[Source data — start]

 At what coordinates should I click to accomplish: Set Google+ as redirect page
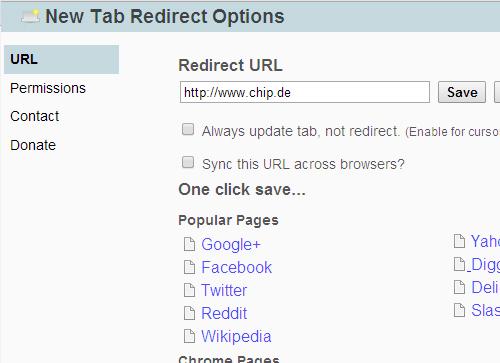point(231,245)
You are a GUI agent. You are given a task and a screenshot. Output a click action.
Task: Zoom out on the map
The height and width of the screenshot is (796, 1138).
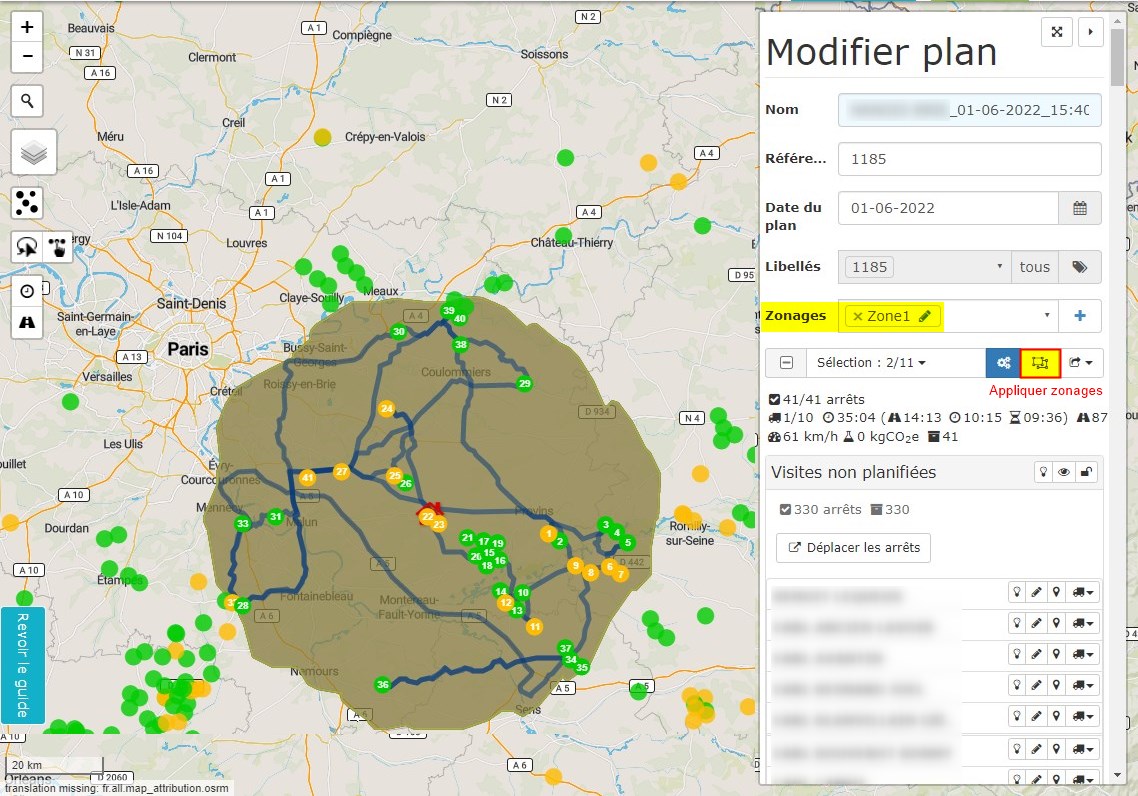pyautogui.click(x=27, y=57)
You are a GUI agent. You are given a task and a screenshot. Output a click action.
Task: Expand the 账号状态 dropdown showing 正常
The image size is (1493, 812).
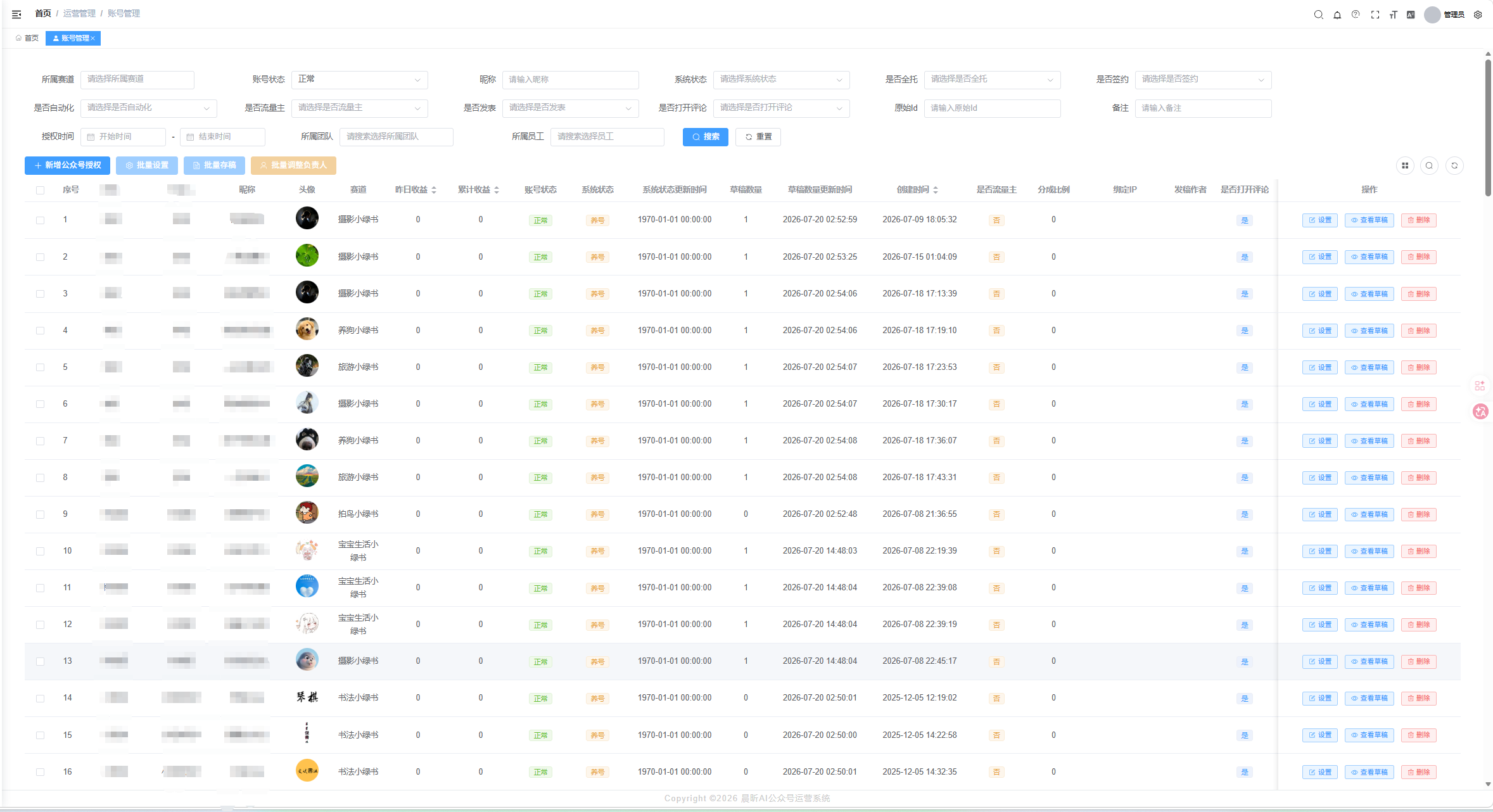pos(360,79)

[Source data — finish]

In the listing above, find the line containing "Task: Zoom out on the map" and restate it and every later line verbatim, with the pictures left out.

* Solution below *
Task: Zoom out on the map
The height and width of the screenshot is (796, 1138).
pyautogui.click(x=27, y=57)
You are a GUI agent. You are given a task and a screenshot. Output a click action.
Task: Expand the 账号状态 dropdown showing 正常
The image size is (1493, 812).
pos(360,79)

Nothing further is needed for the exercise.